UNTERSUCHTER TEXT:
▼▼▼

Was bleibt: die Freude über die kleinen Dinge

Inzwischen hilft eine Pflegekraft im Haushalt und nimmt Birgit viele Aufgaben ab. Trotzdem ist ihr Alltag oft eintönig, meist ist sie erschöpft. An guten Tagen reicht die Kraft für eine Tierdokumentation, die sie entspannt anschauen kann. Filme mit schnellen Bewegtbildern ziehen zu viel Kraft. Mit ihrem Partner gemeinsam zu essen, sei kaum möglich – entweder ist es zu anstrengend oder sie schafft es zu den vereinbarten Uhrzeiten nicht, etwas zu sich zu nehmen.

"Oft liege ich dann bis drei oder vier Uhr morgens wach auf dem Sofa. Der Kopf ist nicht ausgelastet, obwohl mein Körper völlig erschöpft ist." Was für andere selbstverständlich scheint, ist für Birgit ein täglicher Kraftakt.

▲▲▲

EINGABEDATEN:

▼▼▼

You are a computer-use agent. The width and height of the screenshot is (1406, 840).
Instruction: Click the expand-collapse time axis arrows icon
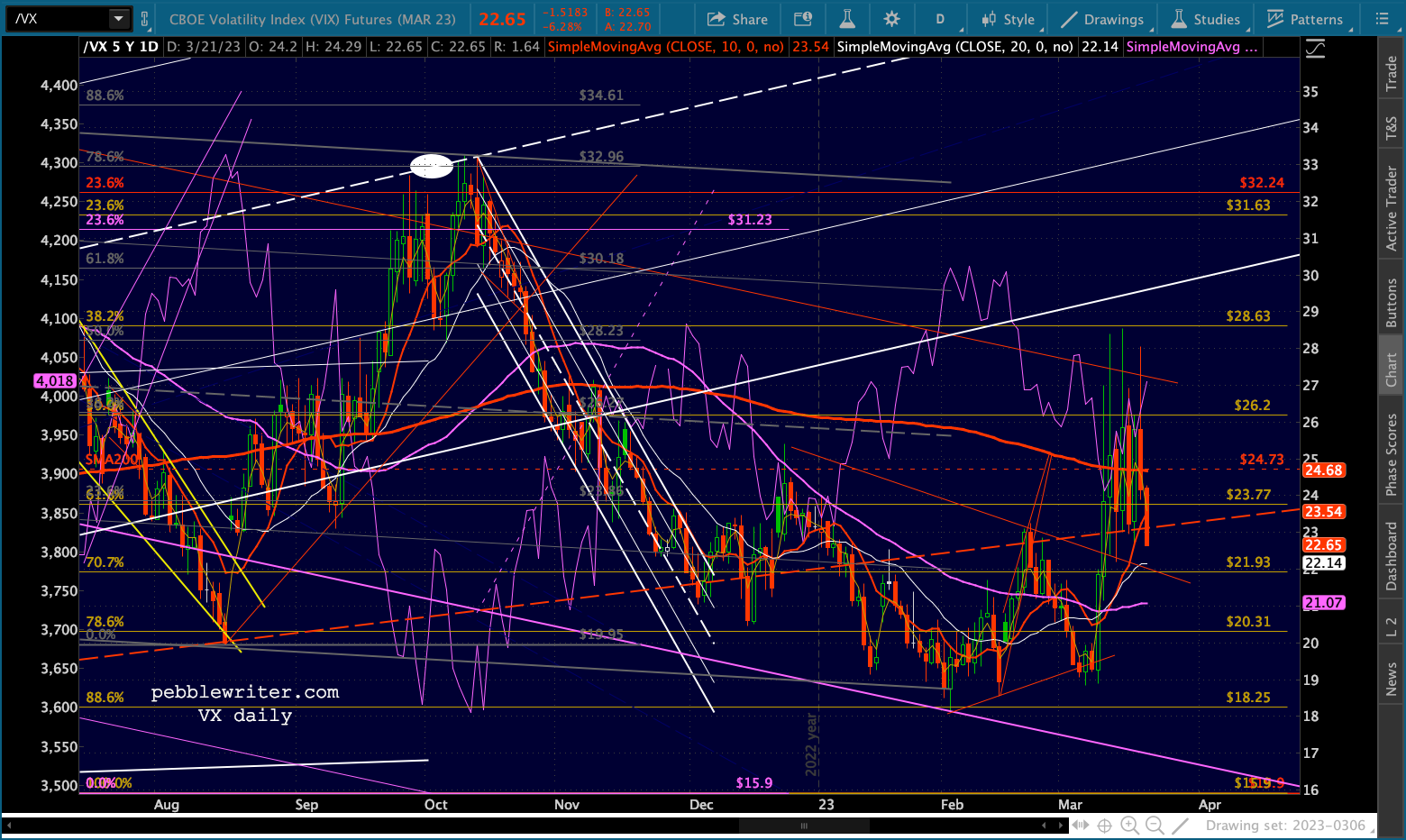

▲▲▲

GELESENES ANWENDEN:
1 – Können Sie aus dem Text über Birgits Alltag die Stelle wortgetreu abschreiben, die bei den Worten „Inzwischen hilft eine“ einsetzt und nach „sich zu nehmen.“ endet?
2 – Wie geht der Text über Birgits Alltag nach seinem letzten Satz weiter? Führen Sie ihn fort.

LÖSUNGEN IM ÜBERBLICK:
1 –
Inzwischen hilft eine Pflegekraft im Haushalt und nimmt Birgit viele Aufgaben ab. Trotzdem ist ihr Alltag oft eintönig, meist ist sie erschöpft. An guten Tagen reicht die Kraft für eine Tierdokumentation, die sie entspannt anschauen kann. Filme mit schnellen Bewegtbildern ziehen zu viel Kraft. Mit ihrem Partner gemeinsam zu essen, sei kaum möglich – entweder ist es zu anstrengend oder sie schafft es zu den vereinbarten Uhrzeiten nicht, etwas zu sich zu nehmen.

2 –
Und doch versucht sie, im Moment zu leben. "Ich nehme jeden Tag so, wie er kommt. Und ich freue mich über die kleinen Dinge – wenn ich mal keine Schmerzen habe oder nicht das Gefühl, jemand hätte mir den Stecker gezogen."

Ihr größter Wunsch: mehr Aufmerksamkeit für die Krankheit. "Ich hoffe, dass wir endlich ernst genommen werden – von der Gesellschaft und von den Ärzten."